A Treeplanter Revisits Her Roots
A Personal Essay by Nina Shengold

My first view of the Olympic Peninsula was something akin to love at first sight. I was twenty-two, having a summer adventure; I thought I was just passing through. But the mountains seduced me. Before I knew it, I’d signed on for a stint with the U. S. Forest Service, and when even that seemed too straitlaced, a treeplanters’ cooperative deep in the western Olympics.

We were a group of fourteen men and women, frizzy as R. Crumb cartoons, outfitted with hip-slung treebags and hoedads, a hand tool of near-Neolithic simplicity. Every morning we roused ourselves from our damp tents, trucks and trailers, threw on layers of raingear and slogged into man-made hell. The forest had been clearcut, every cedar and fir felled by loggers. Clearcuts are not bare. They’re littered with lopped branches, undergrowth, stumps and ankle-deep mudslides, often at nearly vertical grades. Add a needling drizzle of sleet, plus the weight of a few hundred seedlings, and it’s amazing that anyone’s willing to do, much less love, this work.

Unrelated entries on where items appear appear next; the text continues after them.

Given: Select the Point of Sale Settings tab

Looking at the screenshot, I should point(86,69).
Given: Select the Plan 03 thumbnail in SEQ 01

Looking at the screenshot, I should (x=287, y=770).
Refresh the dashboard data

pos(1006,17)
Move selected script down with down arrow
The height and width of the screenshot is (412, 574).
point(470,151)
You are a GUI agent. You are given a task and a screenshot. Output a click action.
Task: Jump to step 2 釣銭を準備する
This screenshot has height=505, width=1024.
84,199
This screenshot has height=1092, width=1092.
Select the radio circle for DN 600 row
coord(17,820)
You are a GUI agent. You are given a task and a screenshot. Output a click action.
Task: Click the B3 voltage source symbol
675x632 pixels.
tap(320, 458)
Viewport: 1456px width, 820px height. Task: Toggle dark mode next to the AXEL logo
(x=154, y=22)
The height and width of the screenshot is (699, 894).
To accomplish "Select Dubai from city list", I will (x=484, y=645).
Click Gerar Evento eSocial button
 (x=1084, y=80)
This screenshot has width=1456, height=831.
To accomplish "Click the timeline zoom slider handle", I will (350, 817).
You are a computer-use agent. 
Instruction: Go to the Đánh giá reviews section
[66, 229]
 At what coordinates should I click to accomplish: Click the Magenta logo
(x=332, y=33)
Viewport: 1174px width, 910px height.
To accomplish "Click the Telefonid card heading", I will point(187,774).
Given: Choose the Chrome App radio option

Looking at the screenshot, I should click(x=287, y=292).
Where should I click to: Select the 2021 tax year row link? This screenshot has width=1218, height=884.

Two things rescue you. One is the metaphor, regeneration made literal, a hands-on healing of land that’s been laid waste by greed. The other is simple magnificence. When your back aches, your legs throb and your fingers are numb, you have only to turn from the earth you’ve been facing for hours, and look up at Olympus. The beauty is boundless. I’m glad I was there.